Many LLC owners neglect to create buyout agreements, but buyout provisions are critical when you co-own an LLC with other members. A buyout, or buy-sell, agreement states what will happen when one member wants to leave the company, or worse, dies, goes bankrupt, or gets divorced.

 

What Is a Buyout, or Buy-Sell, Agreement?

Contrary to popular belief, buy-sell agreements are not about buying and selling companies. Instead, they are binding contracts between co-owners of a business that govern what will happen when an owner wants to leave or a new owner wants to join.
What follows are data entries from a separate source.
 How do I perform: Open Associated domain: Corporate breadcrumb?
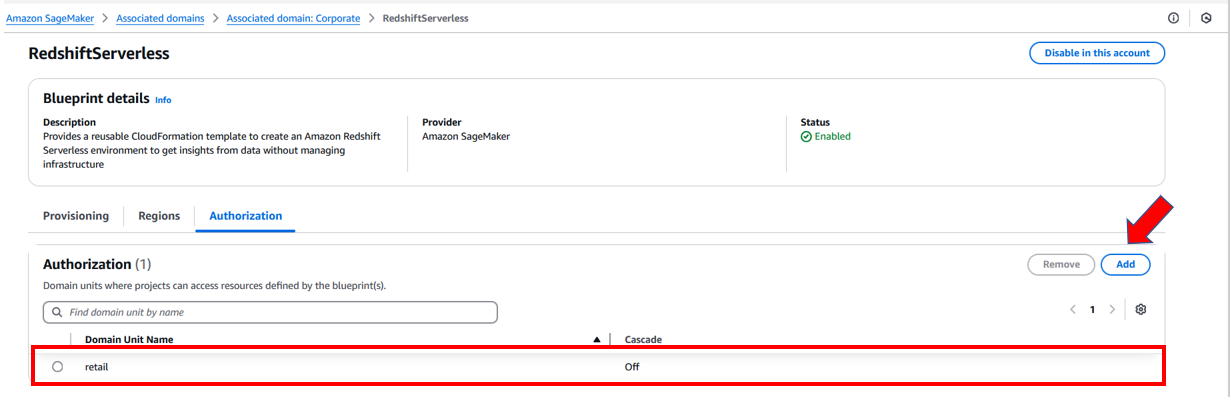pyautogui.click(x=293, y=18)
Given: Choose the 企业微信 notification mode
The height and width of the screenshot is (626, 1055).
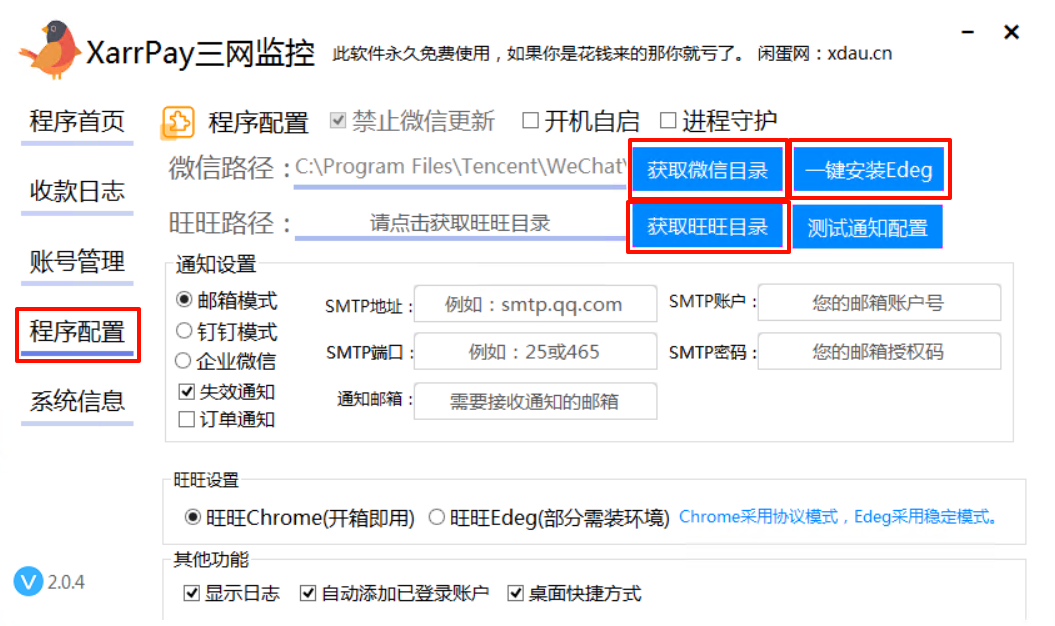Looking at the screenshot, I should tap(184, 360).
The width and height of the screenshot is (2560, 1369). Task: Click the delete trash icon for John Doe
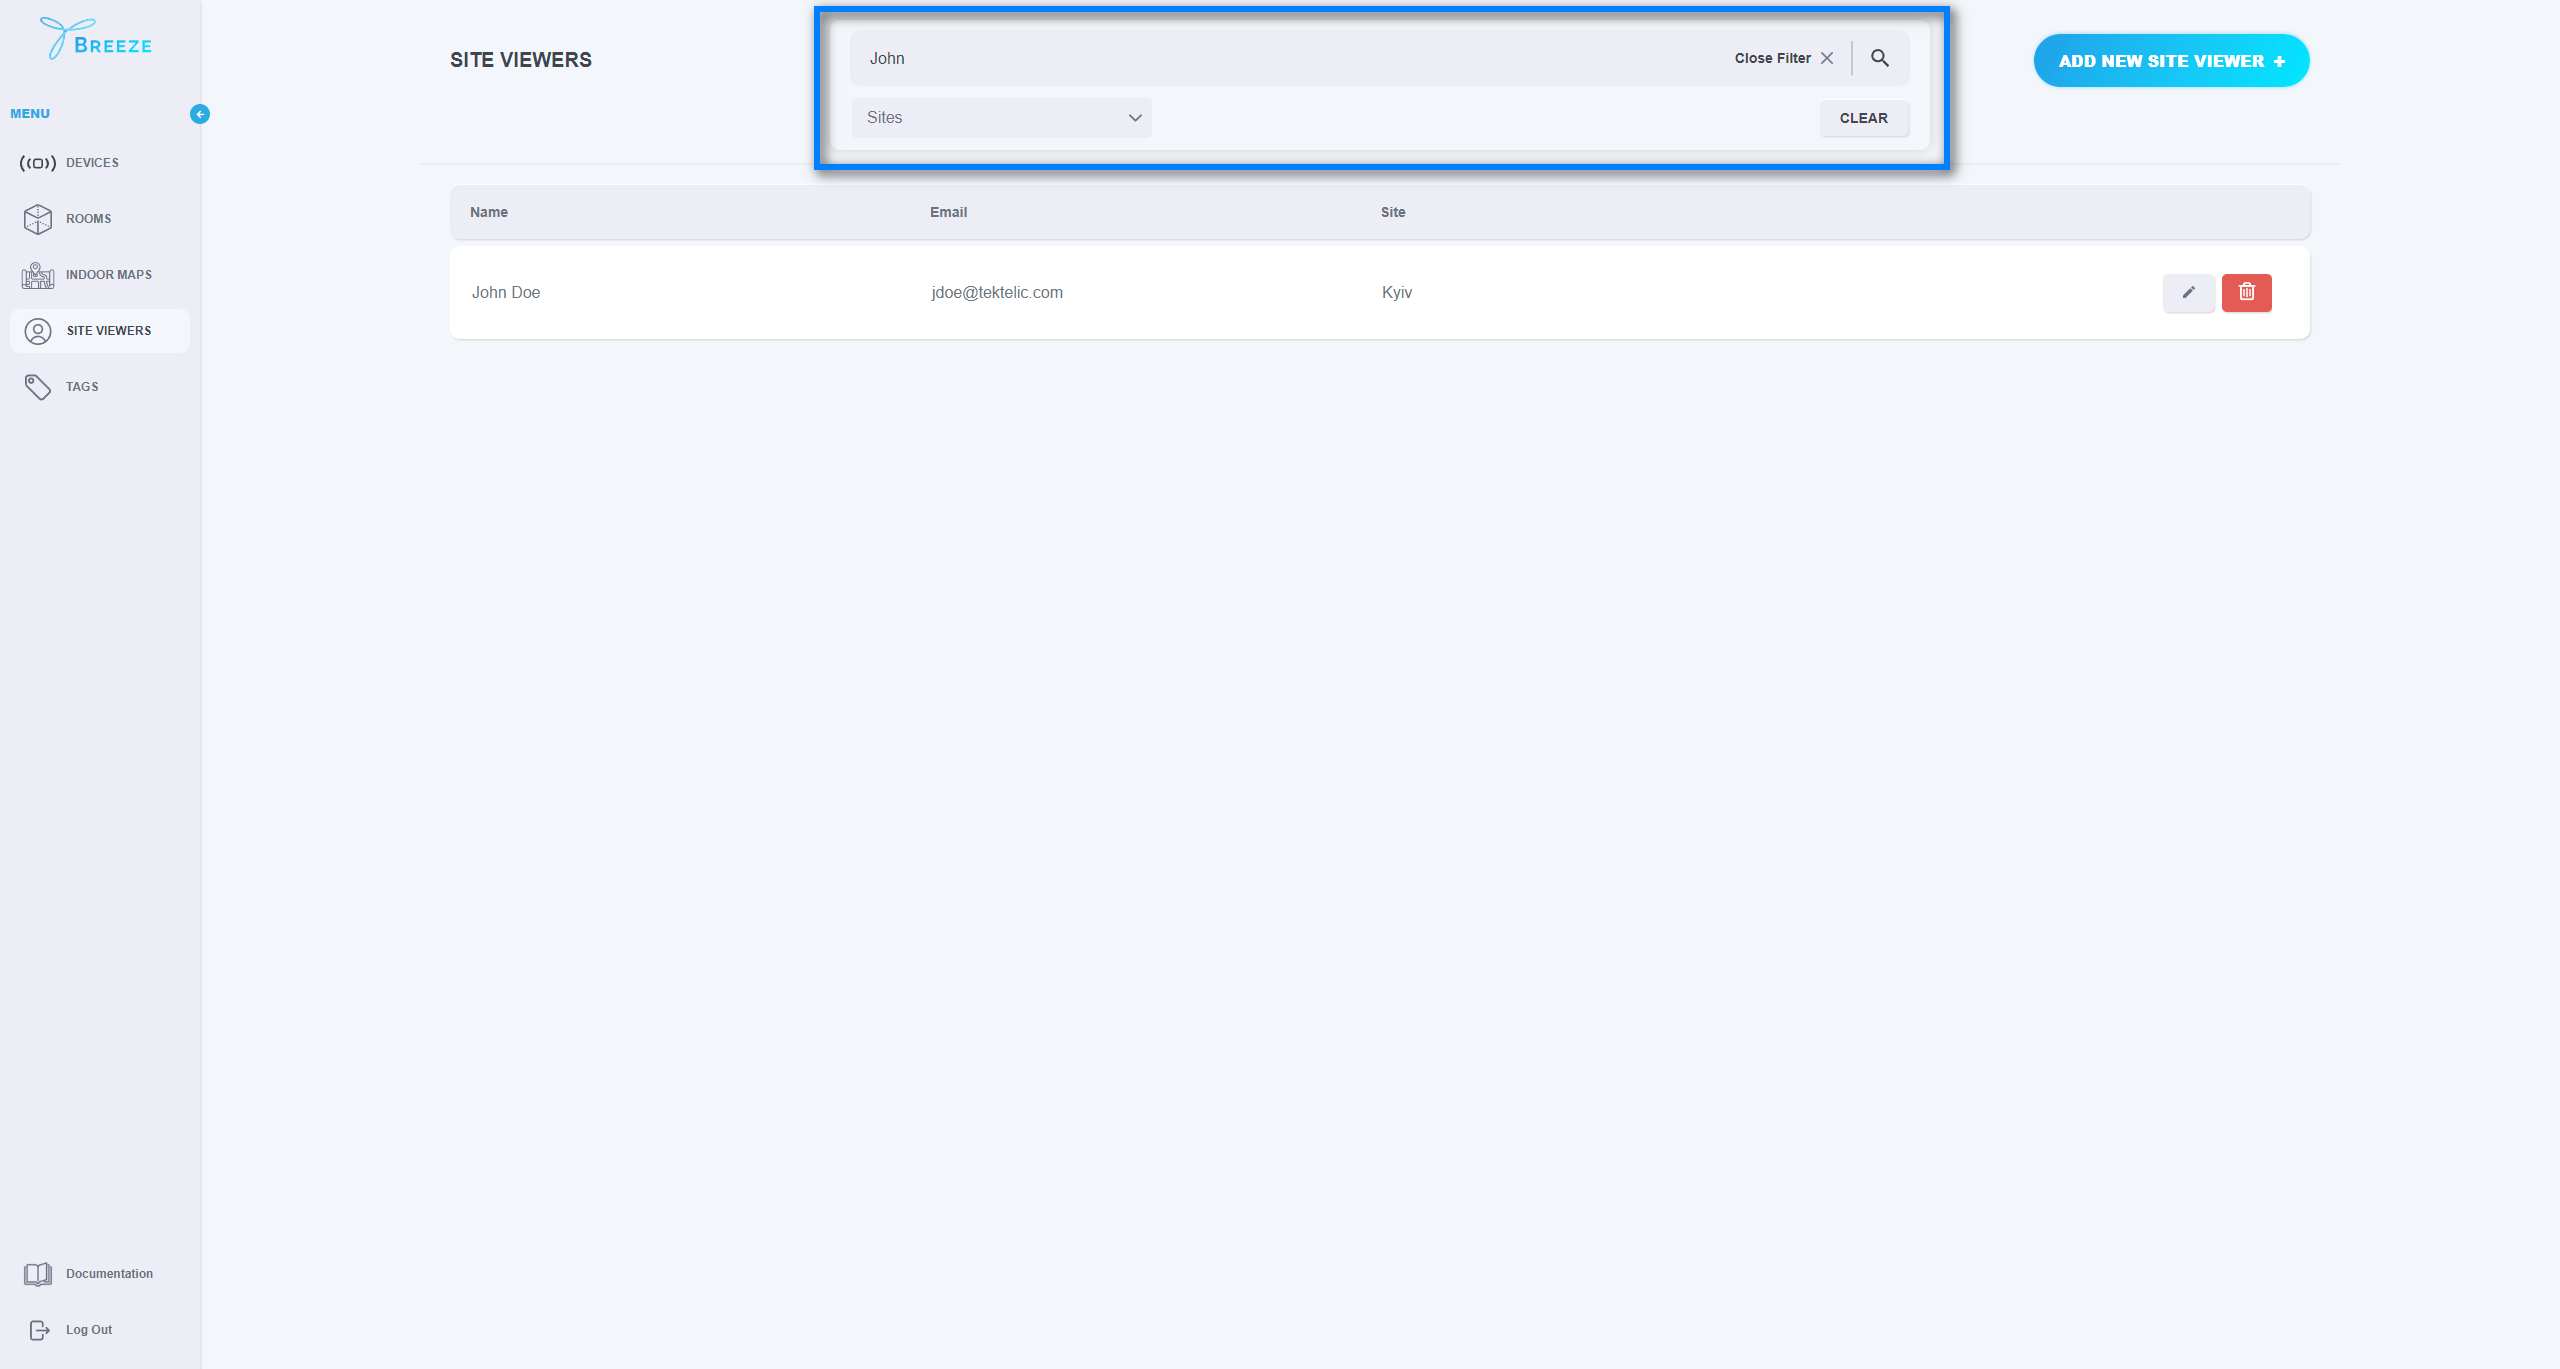[2247, 291]
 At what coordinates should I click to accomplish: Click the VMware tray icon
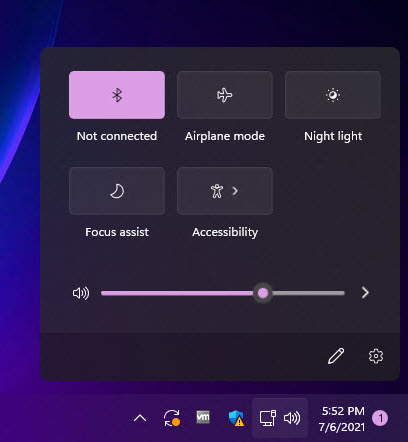203,417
Because of this confusion over terminology, we will use the term "buyout agreement" from here on.

A buyout agreement controls the following business decisions:

  • Can a departing member force the other members or the LLC to buy him or her out?

  • Who can buy a departing member's share of the business? (This may include outsiders or be limited to other LLC members.)

  • What is the price for a member's interest in the LLC?

  • What other events can trigger a buyout?

A buyout agreement is a sort of "premarital agreement" between you and your co-owners: If your happy union doesn't last, the buyout agreement spells out, in advance, what will happen to the business you own together.

What Events Are Covered Under a Buyout Agreement?

Typically, the events that trigger the buyout of a member's interest under a buyout agreement are:

  • a member's retirement or resignation

  • an attractive offer from an outsider to purchase a member's interest in the company

  • a divorce settlement in which a member's ex-spouse stands to receive a membership interest in the company

  • the foreclosure of a debt secured by a membership interest

  • the personal bankruptcy of a member, or

  • the disability, death, or incapacity of a member.

Why You Need a Buyout Agreement

It's a huge mistake to ignore the fact that sooner or later your circumstances will change. Here's how the buyout agreement can help in several situations.

 

Member leaves. The odds are good that a member will want to leave the company before the other members are ready to sell or close the business down. Without a buyout agreement, the LLC might be automatically dissolved when one member leaves, forcing the assets to be sold and divided among the LLC members. If the other members wish to continue the business, there are no rules determining in advance whether and how departing members will be bought out, or for how much. This can lead to serious personal and business discord -- perhaps even court battles and the loss of the business.

 

A new member wants to join. A buyout agreement also places controls on who can buy a membership interest in the company and how new members can join your ranks. Without this provision, another member could sell his or her share to someone you would rather not be in business with.

 

Encourages a discussion of expectations. In addition to avoiding potential problems in the future, writing a buyout agreement has a very real immediate benefit: It will force you and the other members of your ownership team to talk about your hopes and expectations for the business. This type of honest, open communication will put your LLC on the right track from the very start.